+++ The records +++

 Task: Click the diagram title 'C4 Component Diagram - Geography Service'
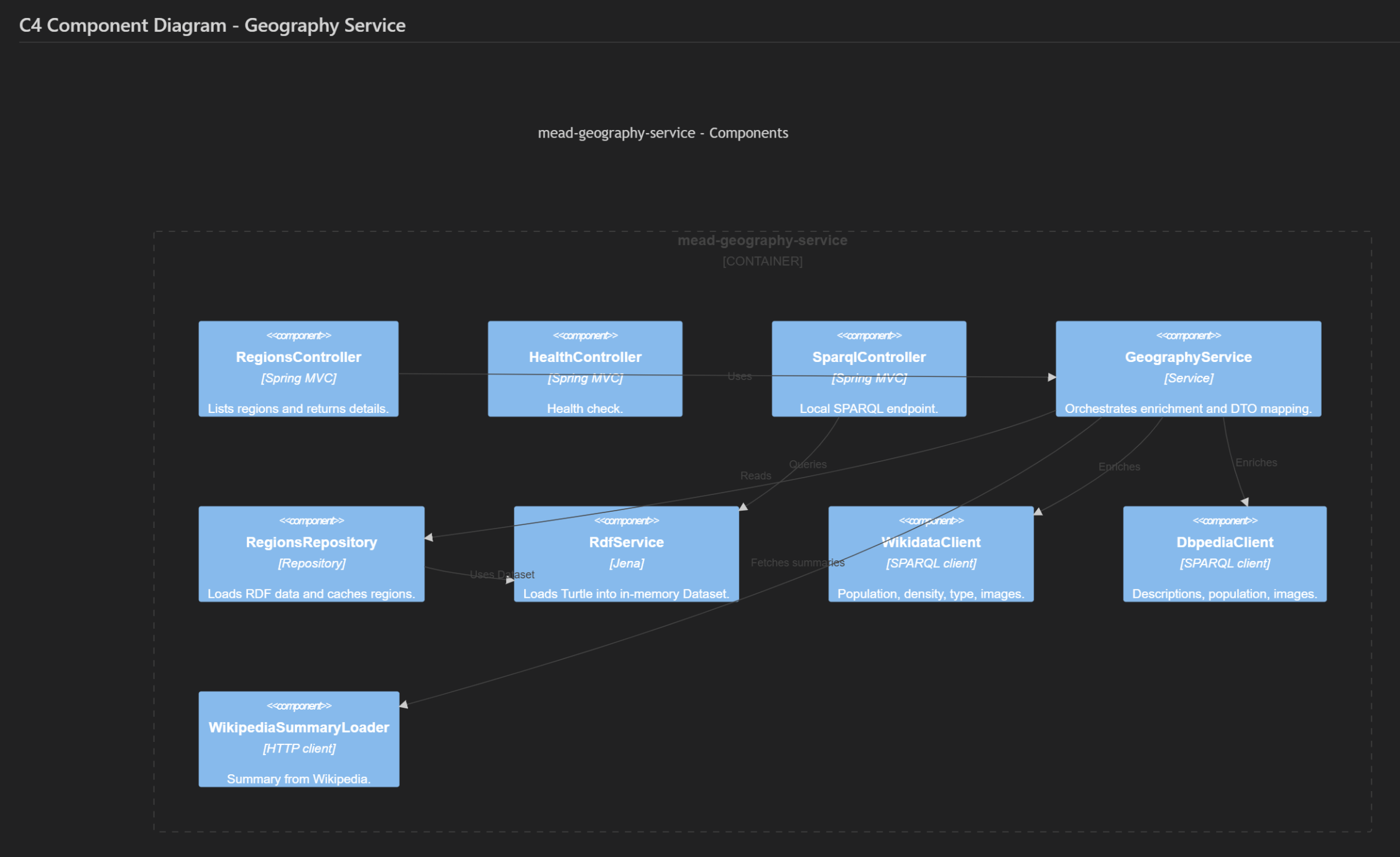pos(212,25)
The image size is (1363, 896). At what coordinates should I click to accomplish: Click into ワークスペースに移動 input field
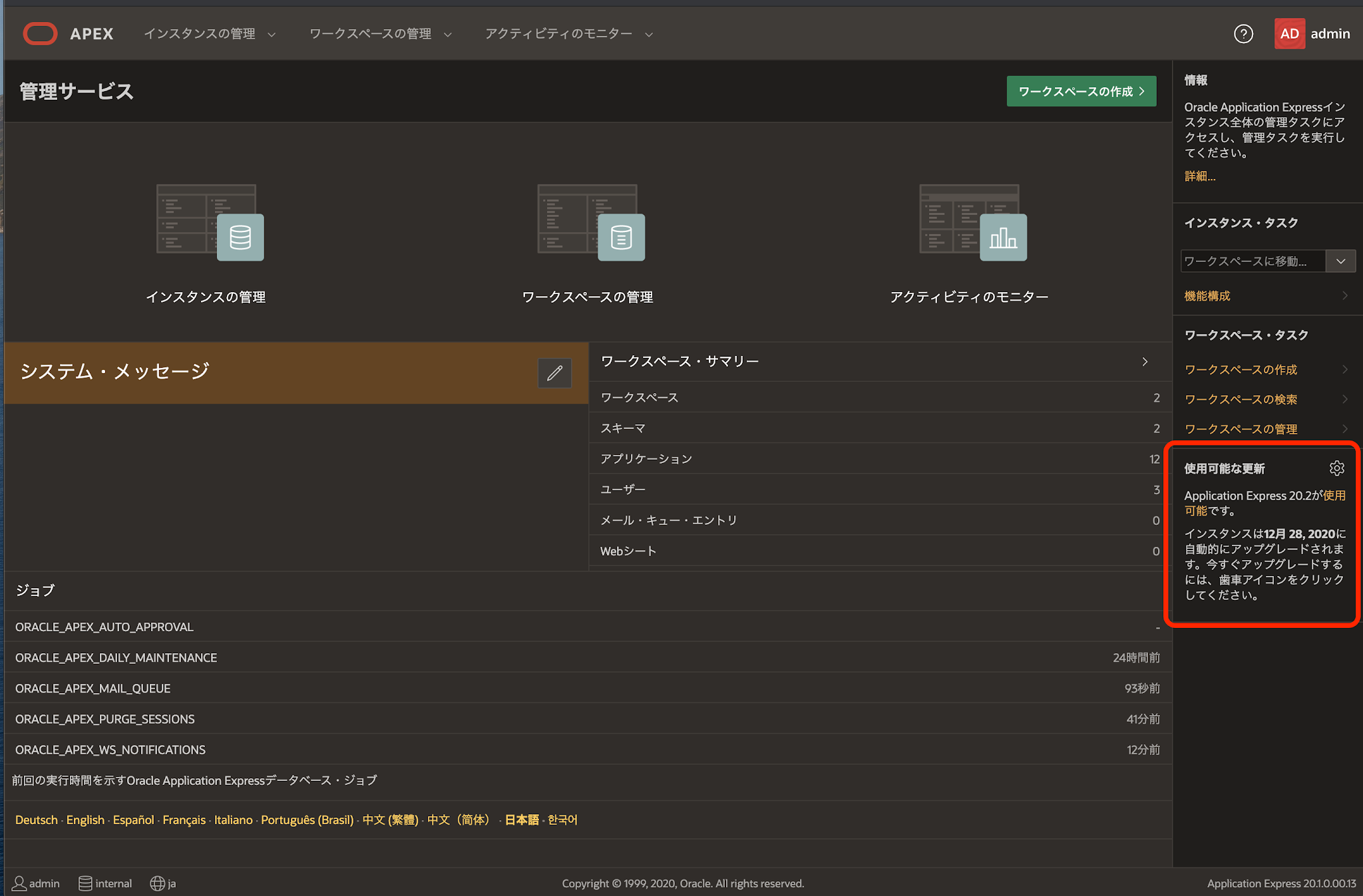[1251, 261]
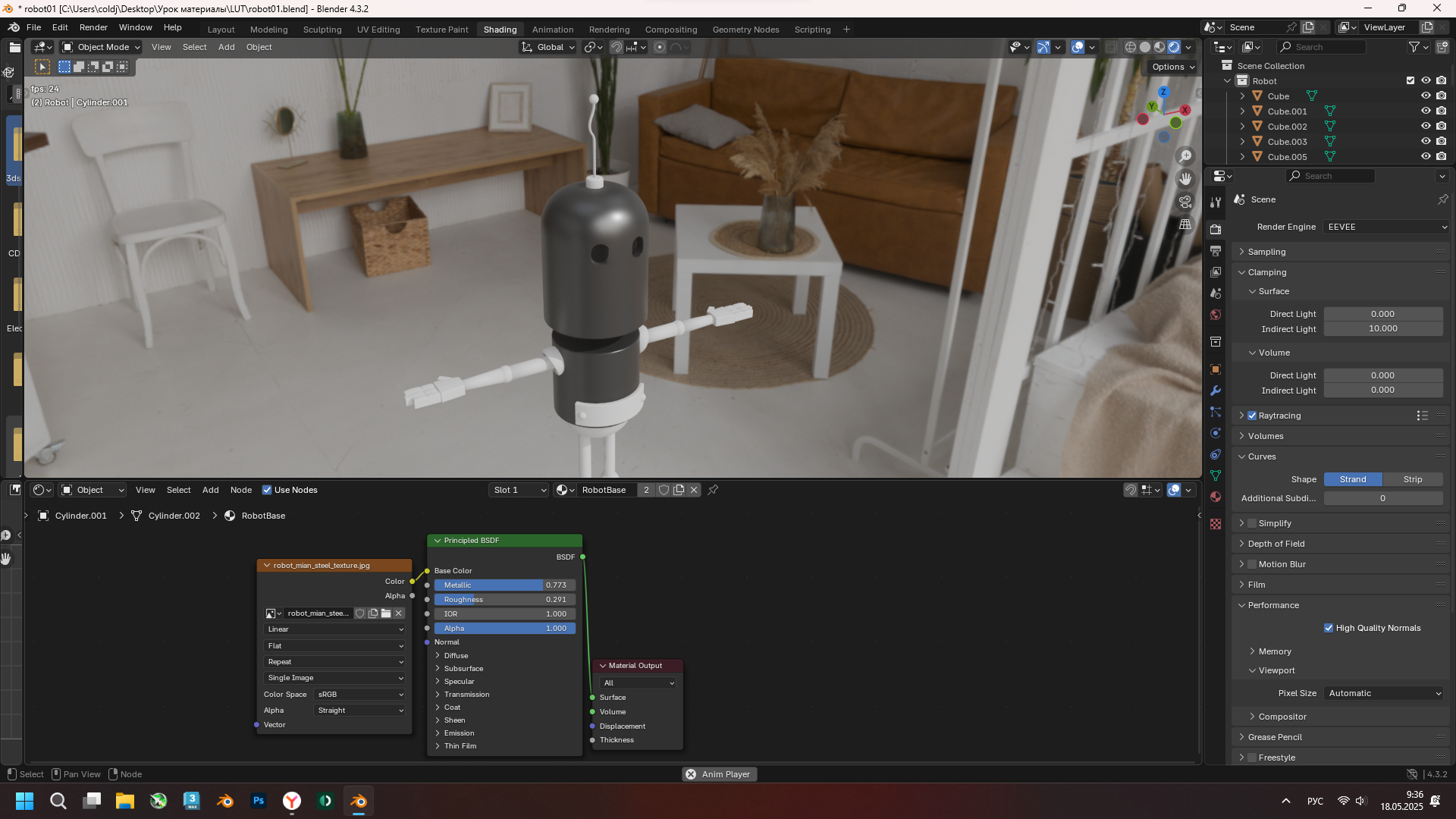
Task: Open the Render properties tab icon
Action: tap(1216, 230)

+++

The problem:
Would you please write out the entries in full, exactly as they read, but without pictures?

Your response:
 Task: Click the diagram title 'C4 Component Diagram - Geography Service'
pos(212,25)
The image size is (1363, 896). At what coordinates should I click to accomplish: Click into ワークスペースに移動 input field
[1251, 261]
Task: Open the Render properties tab icon
Action: tap(1216, 230)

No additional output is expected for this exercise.